De notar que Alberto Caeiro também foi um sensacionista! Mas com uma diferença muito importante: Caeiro considerava a sensação captada pelos SENTIDOS como a única realidade, rejeitando o pensamento! Álvaro de Campos (AC) é racional, é engenheiro, é técnico…
Vejamos alguns versos de dois textos emblemáticos desta fase, “ODE TRIUNFAL” e “ODE MARÍTIMA”:”…Eia comboios, eia pontes, eia hotéis à hora do jantar! / Eia aparelhos de todas as espécies, férreos, brutos, instrumentos de precisão, aparelhos de triturar, de cavar, …/EIA! Eia!eia!/Eia todo o passado dentro do presente!/Eia túneis, eia canais, Panamá,Kiel, Suez!/
Ah não ser eu toda a gente e toda a parte!”
Resumindo a 2ª fase: amor ao triunfo da máquina e da força mecânica, na civilização moderna! Amor à beleza da força e da máquina por oposição à normal concepção de beleza! Sensacionismo “ sentir tudo de todas as maneiras”!

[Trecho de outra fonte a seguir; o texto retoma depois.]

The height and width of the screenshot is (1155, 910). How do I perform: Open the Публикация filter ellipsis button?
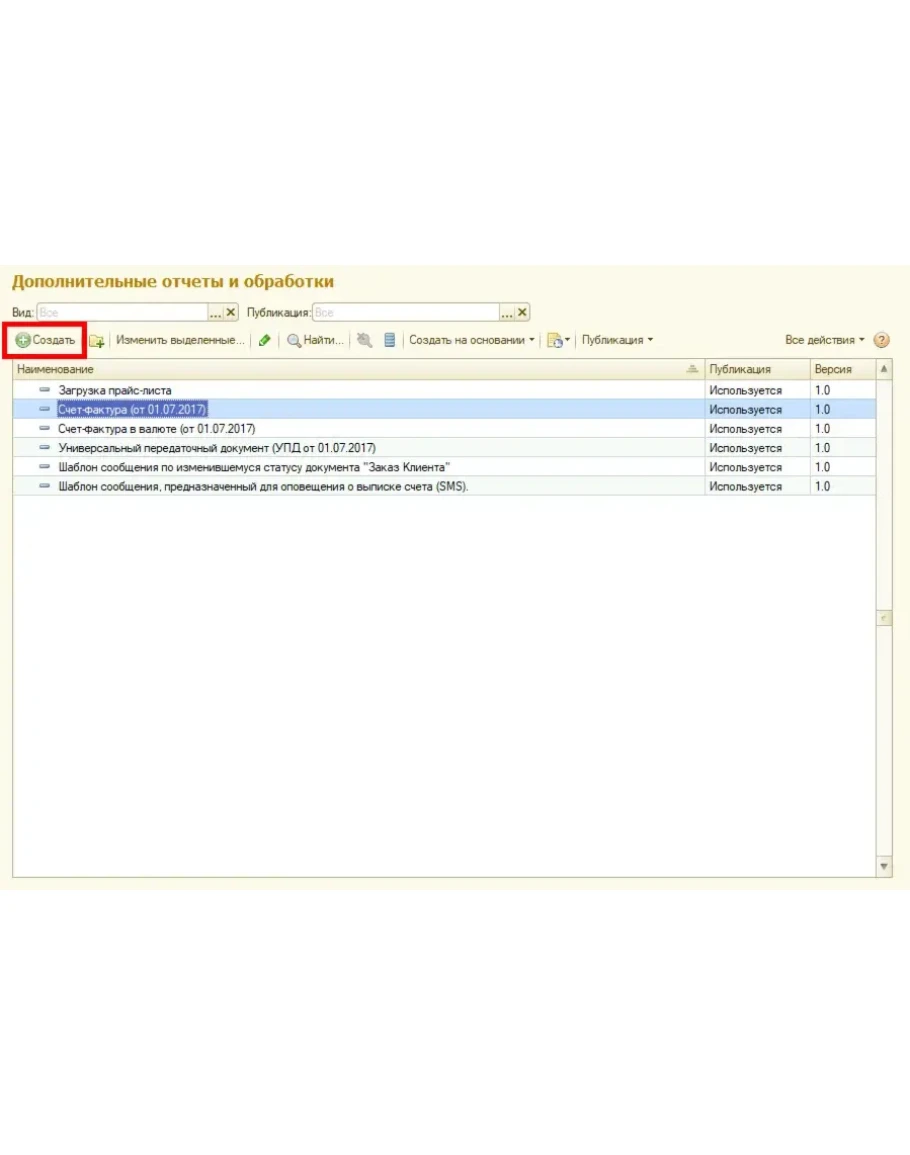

Na 3ª fase literária de AC, o pessimismo retorna! Afinal, nada contribuiu para que ele se transformasse num ser, relativamente feliz, relativamente normal, emocionado perante a vida…Sente-se cansado, abúlico, pessimista como nunca, amargo e angustiado…Voltou o espírito de abatimento do período decadentista.Mas, diferente do decadentismo pós-simbolista da 1ª fase, pois esta nova “decadência”, digamos assim, traduz uma REFLEXÃO INTIMISTA e angustiada de quem apenas sente o vazio, depois da “caminhada heróica”.
Encontramos poemas como “Esta velha angústia”, “Apontamento”, “Lisbon revisited”, “Dactilografia” e esse monumento poético que é o poema “TABACARIA”, entre outros. A temática é a do desapontamento, do cansaço da vida, do aborrecimento de tudo e por todos os motivos, que se revelam em versos como estes, a seguir:” Esta velha angústia…que trago em mim há séculos…transbordou…Mal sei como conduzir-me na vida…com este mal-estar a fazer-me pregas na alma…Este pode ser…Este quase…ISTO! “ E ainda: Não, não é cansaço…É uma quantidade de desilusão/Que se entranha na espécie de pensar, / É um domingo às avessas do sentimento…/ “ O que há em mime sobretudo cansaço…Um supremíssimo cansaço,
Íssimo, íssimo, íssimo…Cansaço!/”
FERNANDO PESSOA: um mundo! Não se esgota! Não custa saber alguma coisa sobre o grande POETA, lido, traduzido e estudado, em vários- muitos! países do mundo!